In a view considered almost heretical by ultra-Darwinists such as Richard Dawkins, Conway Morris suggests that evolution cannot explain everything in biology, that the idea of evolution as entirely random is flawed, and that convergent evolutionary processes had to produce intelligence - as they have, not only in humans but apes, crows and dolphins.

The usual mantra of evolutionists is randomness: mutations, catastrophes, virulent microbes, in which any particular outcome, including us, is a complete fluke. Not so, says Conway Morris.

"I ... suggest that evolutionary processes are endowed with a considerable degree of predictability, making humans inevitable. Sophisticated intelligence - where you can use imagination, think ahead, identify alternatives - has evolved independently a number of times, in the great apes, crows, and dolphins.

One of the reasons Conway Morris has proved controversial, perhaps, is that he is a Christian, a committed supernaturalist, though that plays no part in his biology. Another reason might be that he doesn't mind prodding the ardent atheists who have turned Darwinian natural selection into a virtual religion, finding in it the explanation for all sorts of human questions far beyond the development of species.

Conway Morris thinks that science and religion are more similar than most people realise, and that philosophical questions always accompany science.

[He] believes evolution follows a deeper structure, as do other sciences, such as physics. In quantum mechanics many things don't make sense, he says, but the suspicion is that when scientists understand what now baffles them there will be another level of understanding. "In biology, the constraints of evolution must point to a deeper level of arrangements." By this he does NOT mean God, but natural laws that transcend Darwinism. It is now legitimate to speak a logic to biology.
* * * *
> [What the task asks]: In the excerpt on Conway Morris and evolution, what does he mean when he says the constraints of evolution point to "a deeper level of arrangements"?

> [Dataset excerpts]:
* * * *
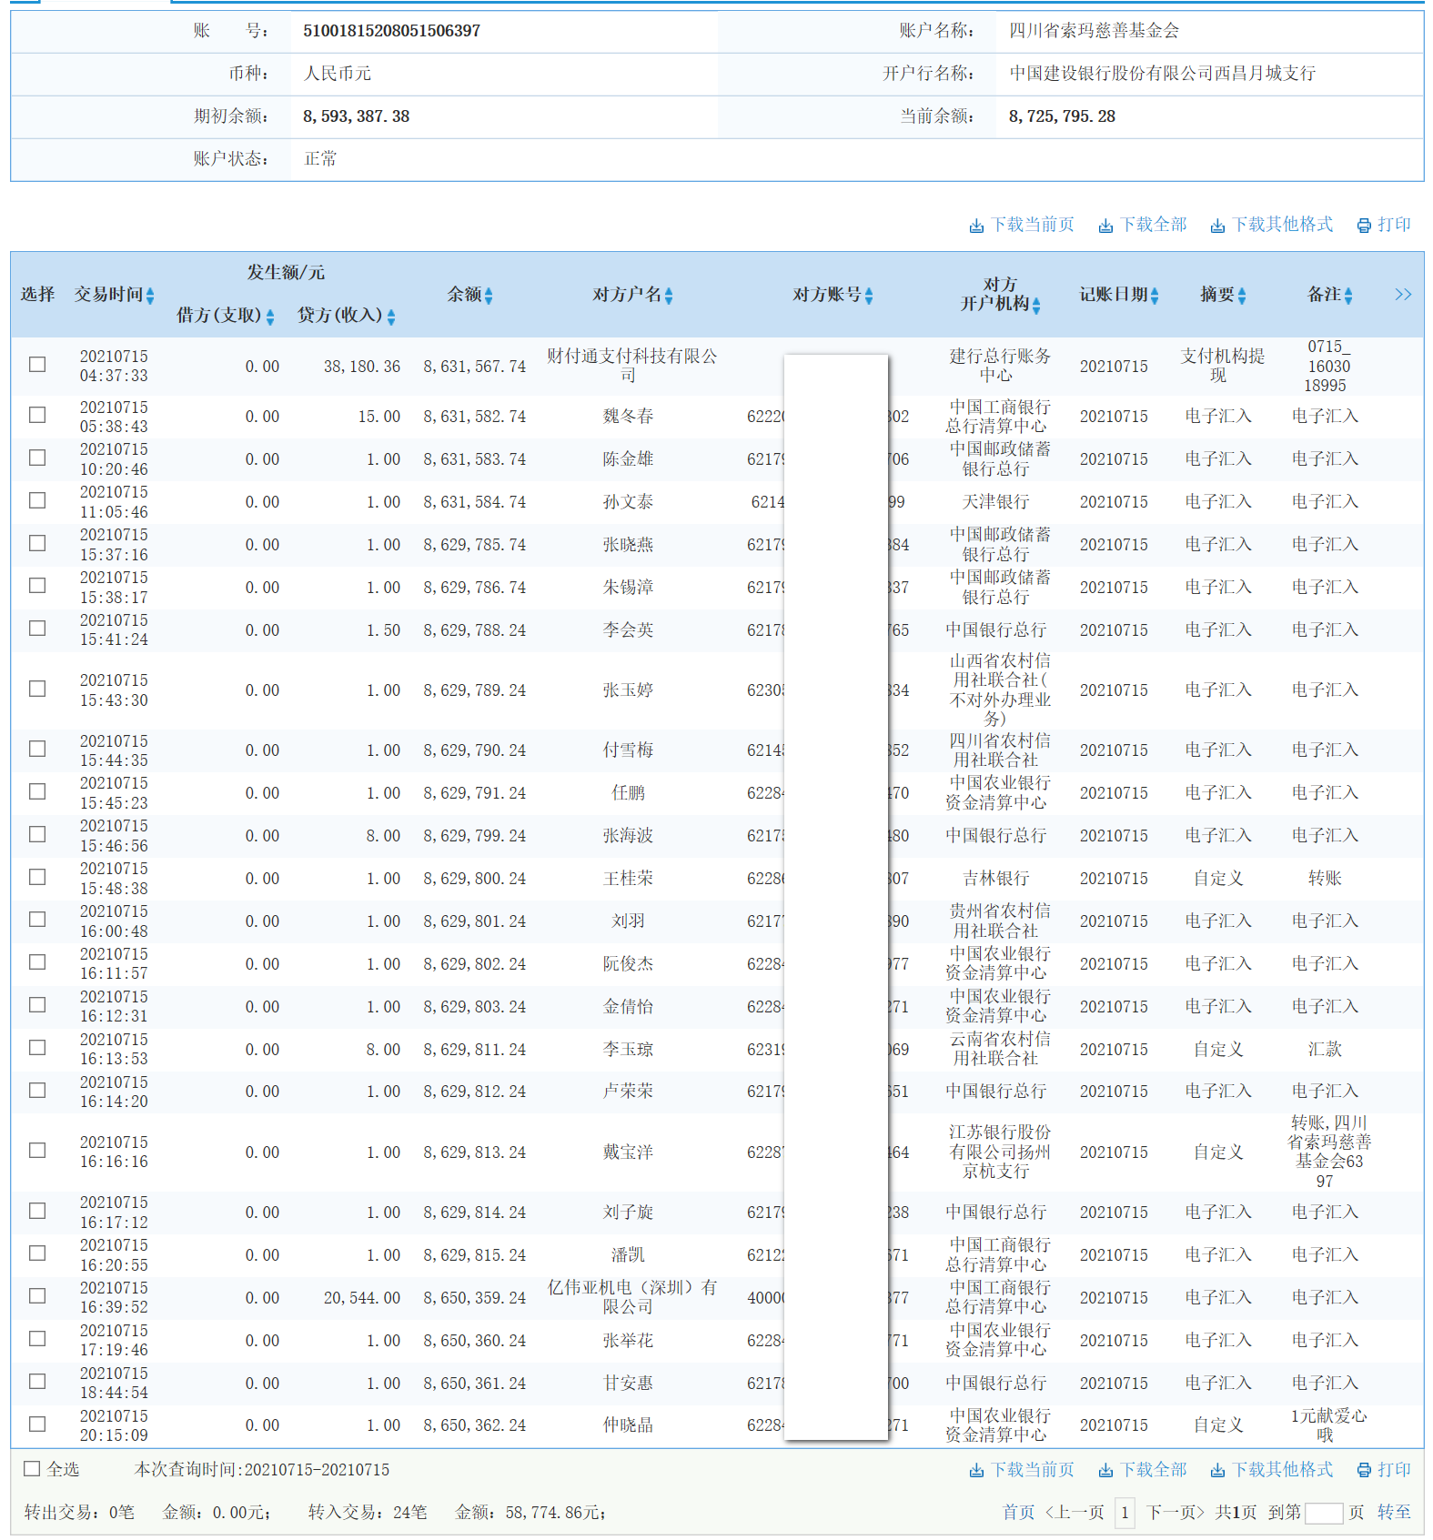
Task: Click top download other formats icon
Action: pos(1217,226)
* * * *
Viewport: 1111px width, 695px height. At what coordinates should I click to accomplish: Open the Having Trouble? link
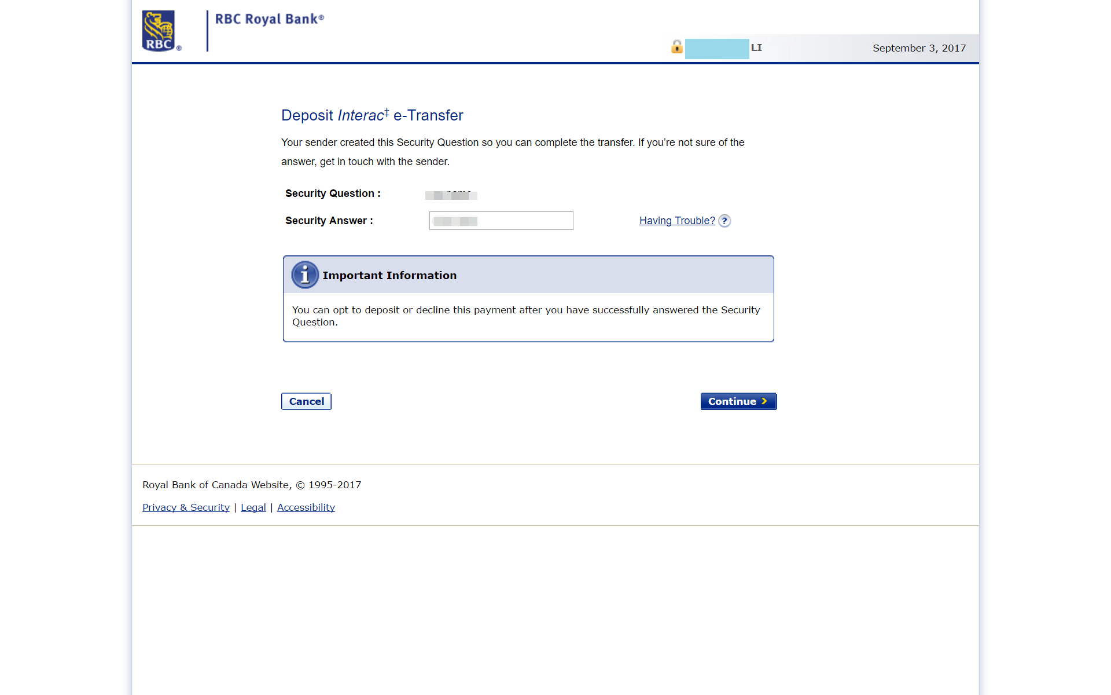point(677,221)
* * * *
> [Your solution]: He means natural laws that transcend Darwinism, not God.